Guinier uitgelegd in The New York Times Magazine: “Mijn wetenschappelijk project als hoogleraar rechten was het beantwoorden van de vraag die werd opgeworpen door de zaken die ik had gedagvaard.”In het bijzonder, vroeg ze,” waarom is het dat in veel stad en provincie bestuursorganen, vooral in het zuiden, de belangen van zwarten nog steeds vaak verliezen? Ik schreef als een juridisch geleerde over manieren om rassendiscriminatie te verhelpen; ik schreef ook als een politieke theoreticus. Geïnspireerd door het werk van James Madison, verkende ik manieren om ervoor te zorgen dat zelfs een eigenbelangrijke meerderheid kon werken met, in plaats van ’tiranniseren,’ een minderheid. Als een kwestie van politieke filosofie, stelde ik me een meer consensuele, deliberatieve en participatieve democratie voor alle kiezers, ondanks religieuze, politieke, raciale of seksuele verschillen.”
de kritiek op een meerderheid tirannie—precies het punt dat haar benoeming van het Ministerie van Justitie later zo controversieel zou maken-vormde de kern van haar politieke gedachte; ze legde het uit in hetzelfde artikel: “mijn punt is eenvoudig: 51 procent van de mensen zou niet altijd 100 procent van de macht moeten krijgen; 51 procent van de mensen zou zeker niet alle macht moeten krijgen als ze die macht gebruiken om de 49 procent uit te sluiten. In dat geval hebben we geen meerderheidsregel. We hebben tirannie van de meerderheid.op 29 April 1993 riep president Clinton zijn oude vriend op om de functie van assistent procureur-generaal voor burgerrechten op zich te nemen bij het Ministerie van Justitie. Haar geschriften werden al snel in beslag genomen door leden van de politieke rechtervleugel, die vreesden dat haar ideeën te radicaal waren. “Ik was niet voorbereid op de heftigheid van deze kritieke lawine”, schreef Guinier in het tijdschrift New York Times. “Binnen de academische wereld waren mijn artikelen niet controversieel. Ze waren op grote schaal verspreid en warm ontvangen, zelfs door afwijkende conservatieve geleerden die inhoudelijke, legitieme meningsverschillen met mijn ideeën hadden, maar niettemin mijn inspanningen respecteerden.”

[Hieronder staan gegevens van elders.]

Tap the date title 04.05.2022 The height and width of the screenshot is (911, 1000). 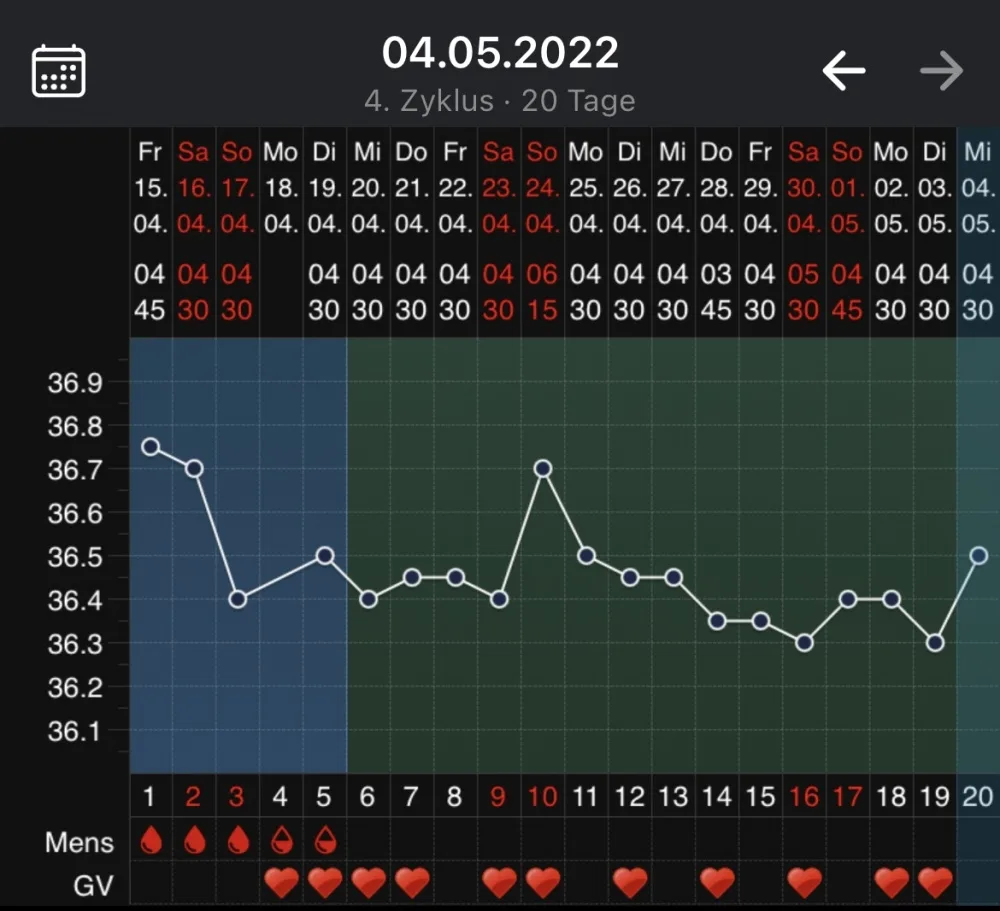click(x=500, y=52)
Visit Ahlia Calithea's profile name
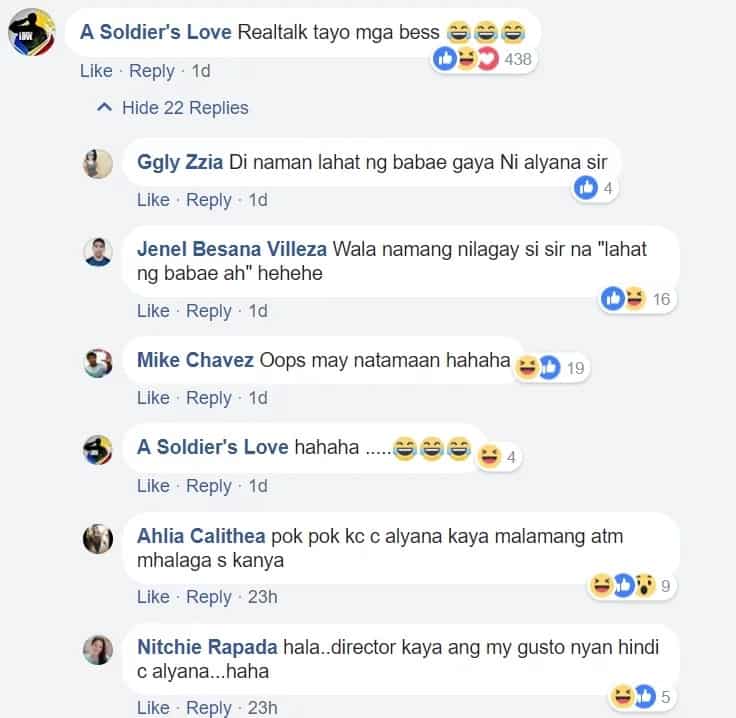The image size is (736, 718). point(201,536)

Ideas Inspired Controversy
Karen Branan, die schreef voor MS., suggereerde dat “there were people loying in wait to criticism writings.”De drijvende kracht achter deze mensen was voormalig ambtenaar Clint Bolick. In een stuk over Bolick voor de Washington Post, Michael Isikoff gemeld, ” werken vanuit een kleine suite van kantoren aan de overkant van de straat van het Ministerie van Justitie, Bolick en collega Chip Mellor werd wat ze noemen ‘informatie centrale’ voor de Guinier battle, meer dan 100 kopieën van haar artikelen aan belangrijke Senaat stafmedewerkers, journalisten, redactionele schrijvers en andere ‘opinieleiders.’Ze produceerden ook een drumbeat van persberichten, rapporten en opinieartikelen die de… hoogleraar rechten portretteerden als een pro-quota, linkse extremist die de democratische principes wil ondermijnen.”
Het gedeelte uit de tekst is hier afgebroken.